> Listed records:

======

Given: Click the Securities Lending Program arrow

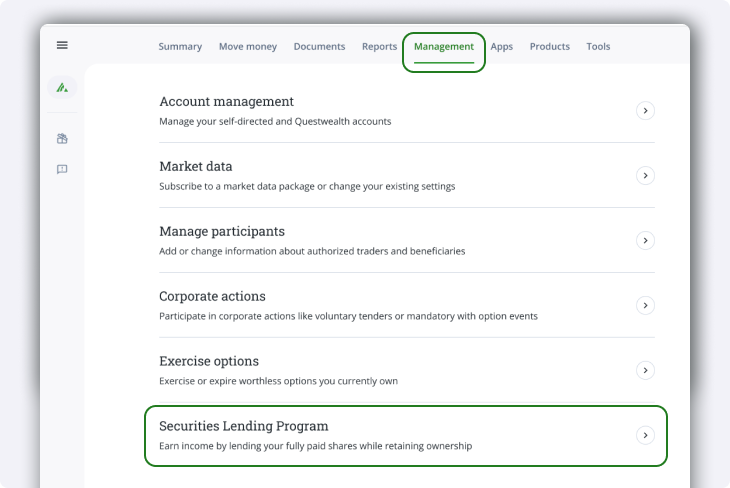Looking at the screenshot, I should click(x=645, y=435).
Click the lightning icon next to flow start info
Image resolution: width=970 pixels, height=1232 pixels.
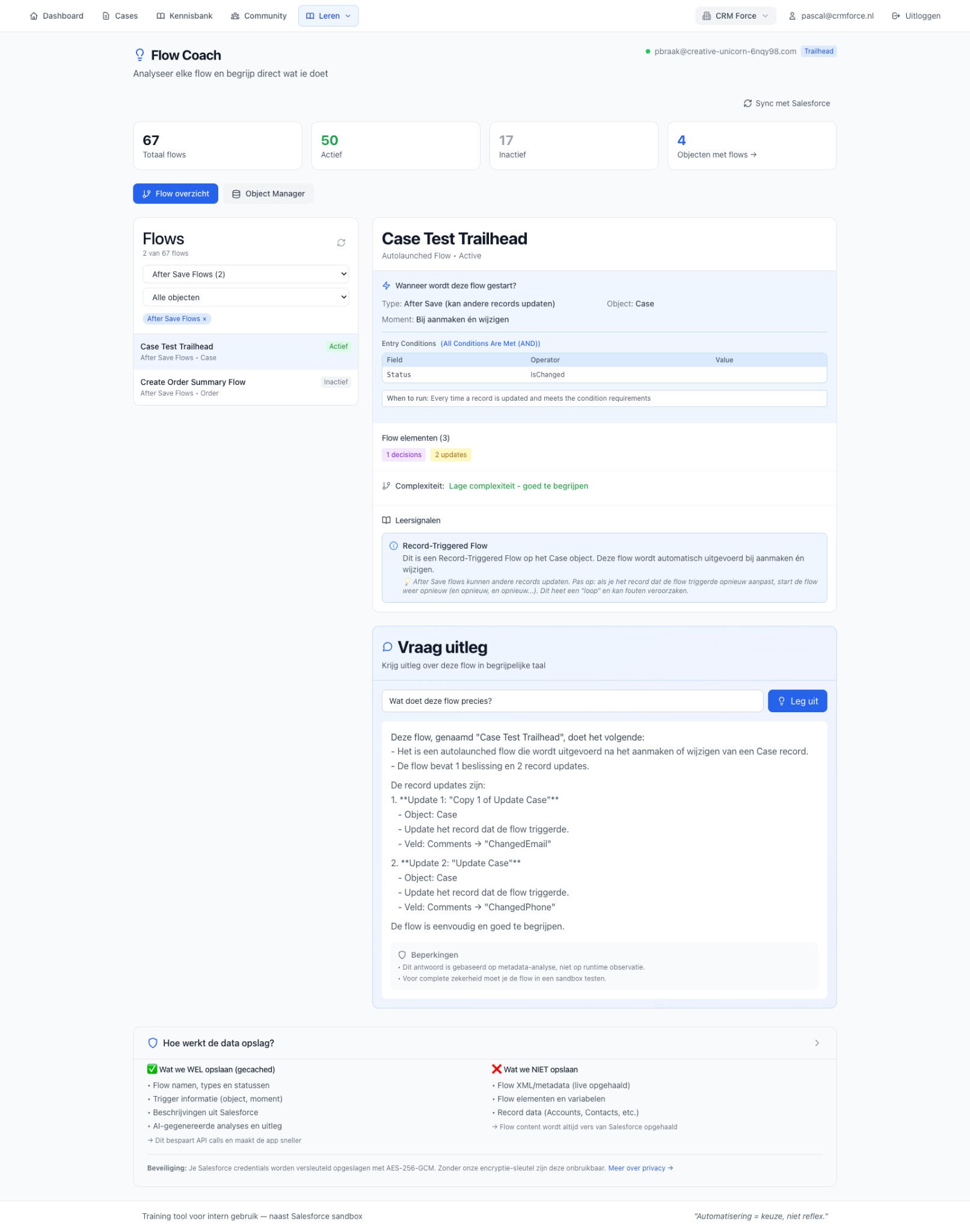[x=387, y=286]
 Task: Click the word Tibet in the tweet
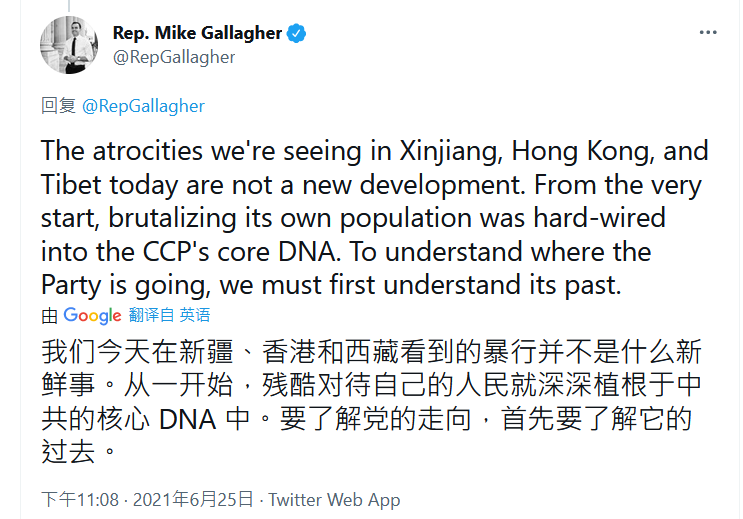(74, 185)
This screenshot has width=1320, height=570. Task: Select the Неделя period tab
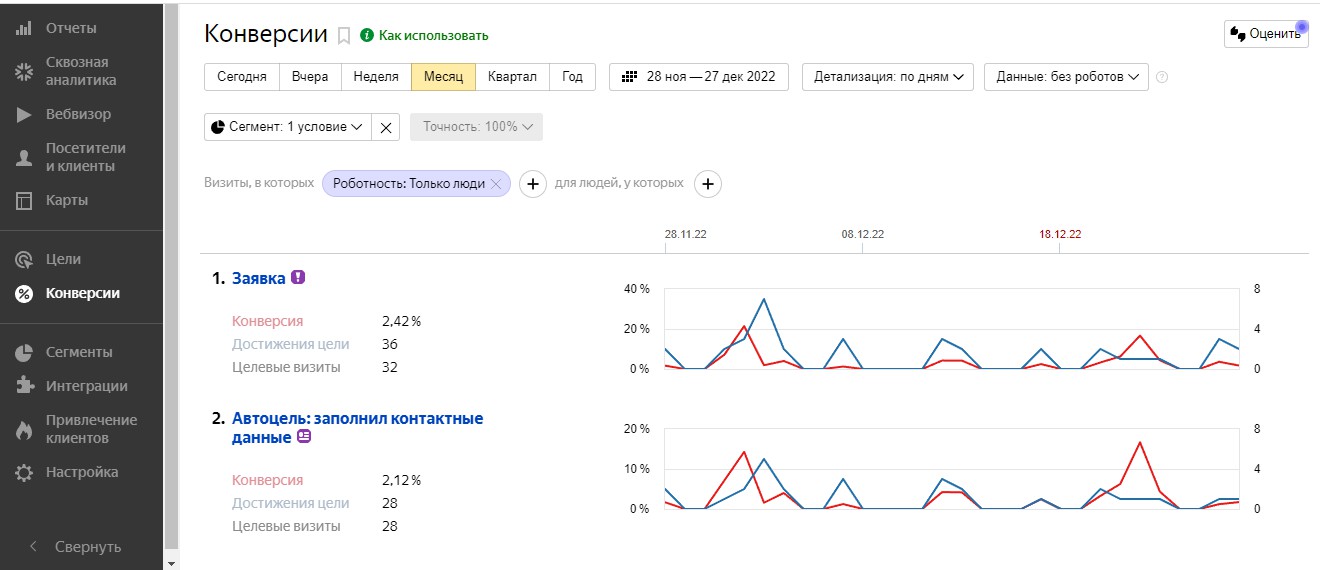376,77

======

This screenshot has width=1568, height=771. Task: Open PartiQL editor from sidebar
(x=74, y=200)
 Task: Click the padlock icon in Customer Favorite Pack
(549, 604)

======

Locate each line of the material above that contains the word "This", and copy those lines.

This screenshot has width=1320, height=570. Task: Select the Неделя period tab
This screenshot has width=1568, height=771. Task: Open PartiQL editor from sidebar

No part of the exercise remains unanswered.